= Beginning of Section =

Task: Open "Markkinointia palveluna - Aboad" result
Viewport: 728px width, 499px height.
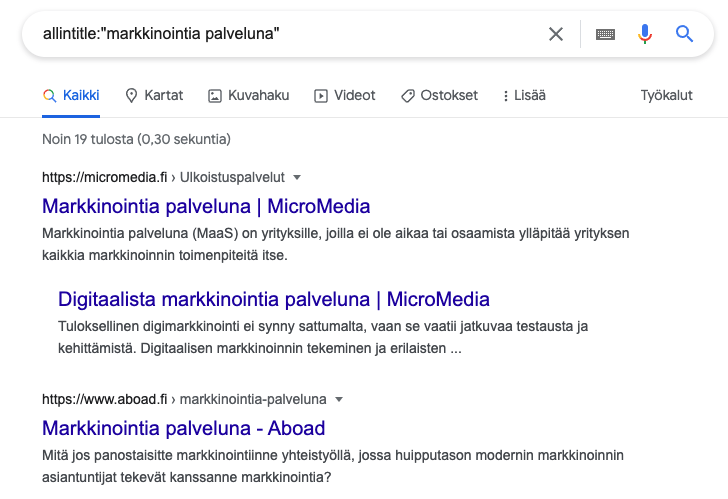Action: (x=184, y=428)
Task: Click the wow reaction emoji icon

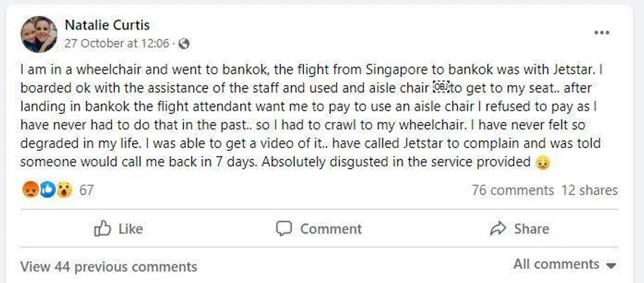Action: [64, 190]
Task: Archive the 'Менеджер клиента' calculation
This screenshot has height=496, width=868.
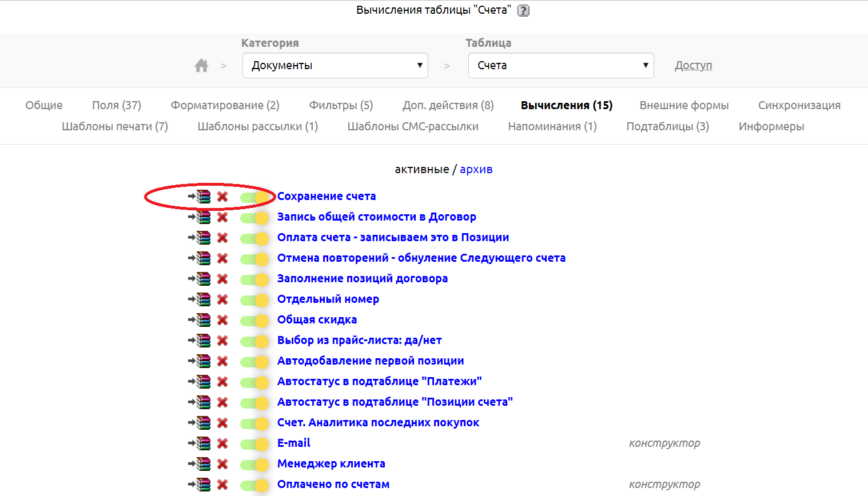Action: pyautogui.click(x=200, y=464)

= End of Section =

# INSTRUCTIONS FOR THE TASK
Copy the entries above faithfully and omit every image.

# COMPLETED EXERCISE
Task: Open "Markkinointia palveluna - Aboad" result
Viewport: 728px width, 499px height.
Action: (x=184, y=428)
Task: Click the wow reaction emoji icon

Action: [64, 190]
Task: Archive the 'Менеджер клиента' calculation
This screenshot has height=496, width=868.
Action: pyautogui.click(x=200, y=464)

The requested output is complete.